Melissa

Giorno per giorno, per riprendersi la vita

Era una sera di ottobre 2019, avrebbe dovuto essere una serata spensierata perché ero uscita a cena con una mia amica, quando all’improvviso mi sono portata una mano alla clavicola e ho sentito una pallina che già nella mia testa era un tumore perché fin da ragazzina, avendo perso la mamma per un cancro al seno, ho sempre avuto il terrore di questa parola. Non ho mai avuto una vita facile, i miei genitori sono morti molto giovani a distanza di un solo anno e siamo rimasti io, mia sorella maggiore, mia sorella con la sindrome di Down e mio fratello più piccolo di me di 10 anni.

Da quella sera è iniziato per me quello che io ho sempre definito “un cinema”, perché ho fatto una miriade di esami, ecografie, tac, ma nessuno esame riportava ad alcuna malattia; si evidenziavano solo tanti linfonodi al collo e all’inguine infiammati. Tutti i medici mi dicevano di lasciar perdere, che non avevo nulla. Ma io dentro me, sapevo.

Decisi così di rivolgermi alla Dott.ssa Magnoni, responsabile della Radiologia di Humanitas di Rozzano. Anche a lei quei linfonodi non riportavano a nulla, ma per chiudere il cerchio mi inviò dalla sua amica onco-ematologa Dott.ssa Balzarotti, che è divenuta poi uno dei miei angeli. Lei mi fece ripetere l’ecografia al collo e mi sottopose ad ago aspirato; dopo più di 20 giorni di attesa il verdetto: Linfoma Mantellare III stadio basso rischio.

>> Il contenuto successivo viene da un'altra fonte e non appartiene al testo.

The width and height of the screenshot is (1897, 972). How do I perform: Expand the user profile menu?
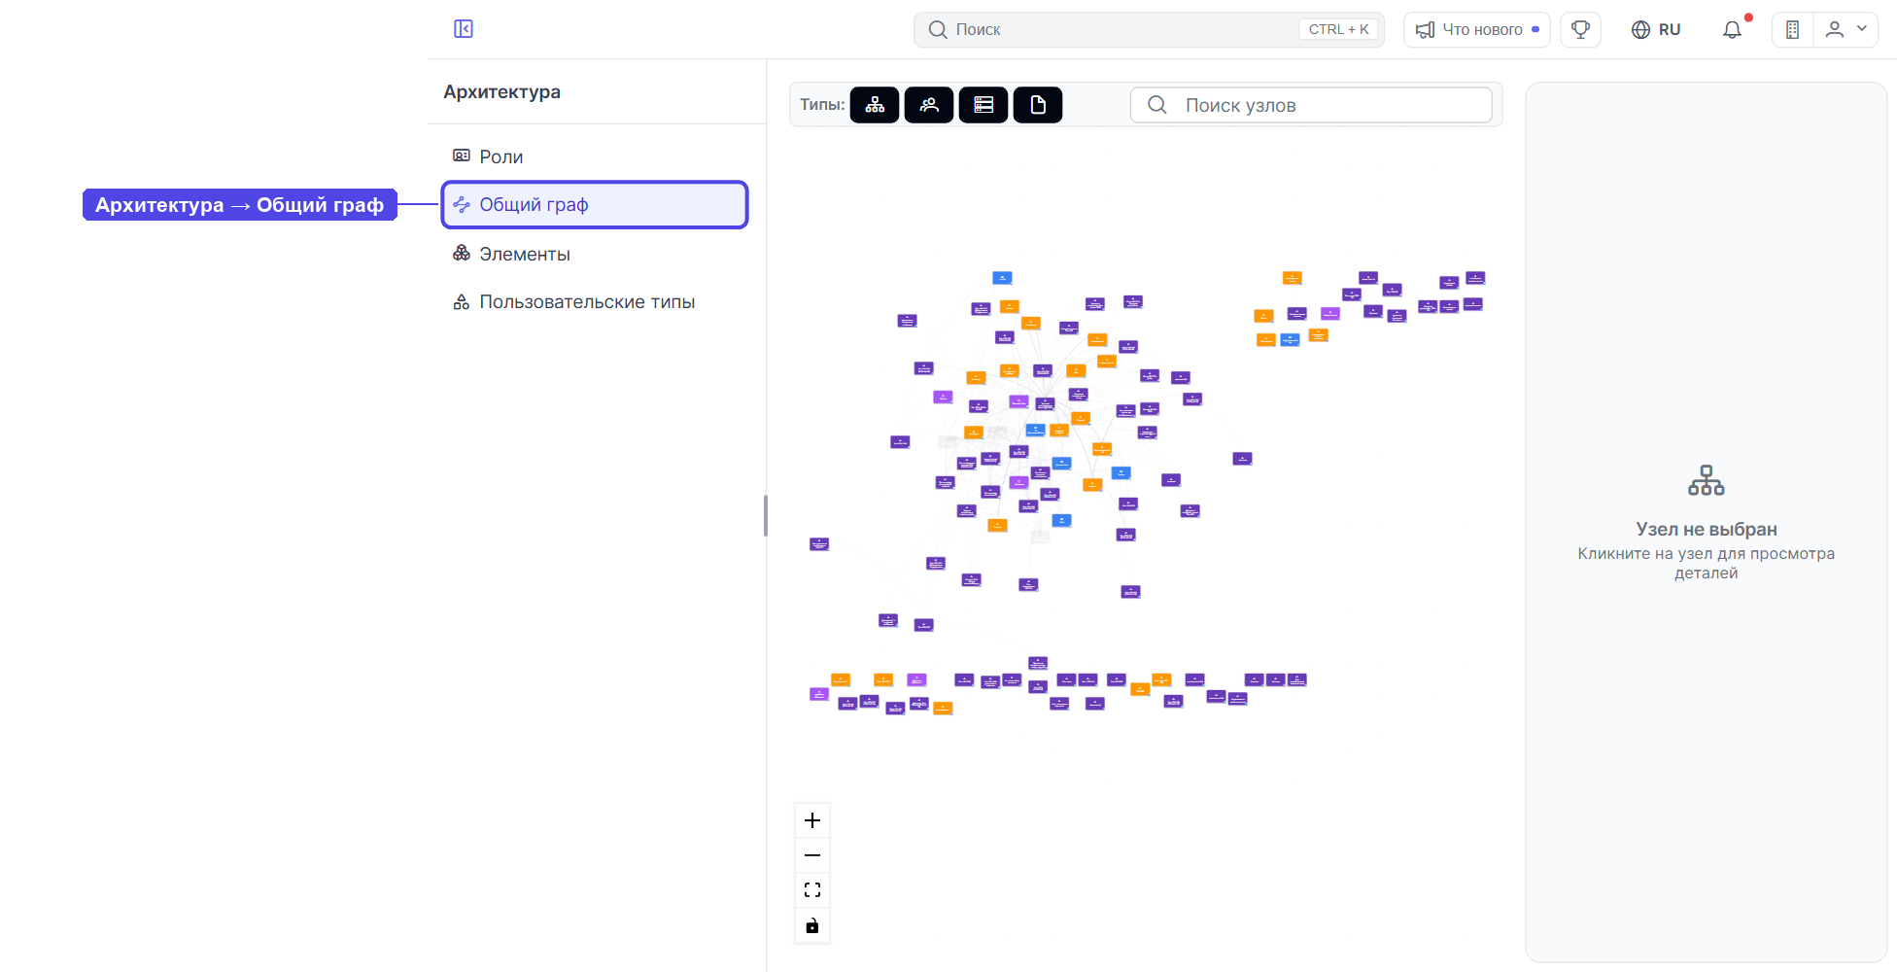point(1846,30)
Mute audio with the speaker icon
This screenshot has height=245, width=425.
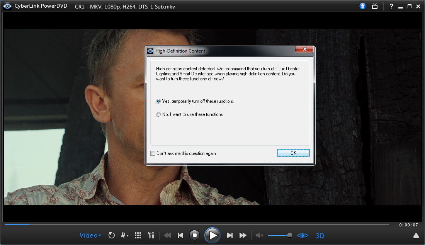pos(259,235)
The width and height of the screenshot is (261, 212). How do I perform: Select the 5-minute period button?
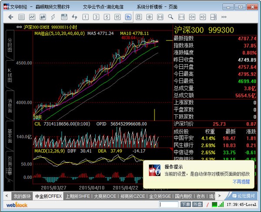click(x=107, y=17)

Mi sono sentita il mondo crollare addosso e ho fatto la cosa che non si dovrebbe mai fare… andare su internet in cerca di informazioni. Mi convinsi di avere due anni di vita, scrissi allora alla Dott.ssa Balzarotti dicendole che non mi sarei curata, ma lei con la sicurezza che l’ha sempre contraddistinta mi rispose che dovevo fidarmi e rivolgere i miei dubbi a lei e non alla rete. Mi spiegò che la ricerca era progredita molto e le aspettative di vita cambiate in meglio. Poi mi scrisse una frase che per me fu decisiva: “La aspetto e farò di tutto per curarla”.

Ho così iniziato il mio percorso durissimo in piena pandemia: 6 cicli di chemioterapia devastanti, durante i quali soffrii tantissimo per mucosite e dovetti fare molte trasfusioni (ringrazio Dio perché ci sono persone che donano sangue).

Dopo il terzo ciclo andai in remissione completa e avendo il midollo sano, al termine dei cicli previsti, feci il trapianto autologo di cellule staminali. Durante il trapianto, bombardata da chemio ad alte dosi (4 al giorno per 7 giorni) ho rischiato la vita, perché con le difese immunitarie a zero, mi ammalai di polmonite, sesta malattia, mucosite. Per un mese restai sotto morfina e a tutto ciò si aggiunse l’abbandono del mio compagno; quando uscii dall’ospedale pesavo 39 kg. Per fortuna ho avuto la mia meravigliosa famiglia sempre al mio fianco, a loro non importava che fossi pelata, senza nemmeno più ciglia, e uno scheletro vivente.

A distanza di quasi tre anni ho ancora strascichi, ma non mi lamento.
Sono VIVA.
Posso ancora sentire il sole sulla pelle e il vento tra i capelli, che ho deciso di tenere corti perché la vecchia Melissa non potrà mai più tornare. La malattia ti cambia, ma non mi reputo una guerriera perché anche chi non ce l’ha fatta ha lottato fino alla fine.

Ringrazierò per sempre la Dott.ssa Magnoni, la mia onco-ematologa speciale dott.ssa Balzarotti che mi ha dato forza, presenza, sicurezza e competenza ad altissimi livelli, i miei medici del TMO, Dott. Mannina e Dott.ssa Calabretta, e la mia infermiera del cuore Annalisa Paladina, che mi sorrideva con gli occhi e mi dà ancora oggi calore e amicizia.

Grazie alle persone che non mi hanno mai guardata come fossi una morta che cammina, ai medici e ricercatori, ai volontari delle varie associazioni e a tutti coloro che si impegnano ogni giorno per ridare speranza ai malati.

E non ultimo, ringrazio Dio che mi ha tenuta sempre per mano e grazie alle preghiere del mio caro amico Maurizio che mi ricordava sempre ciò che ora è il mio mantra: GIORNO PER GIORNO.

Così riesco a scacciare la paura di quella parola…recidiva.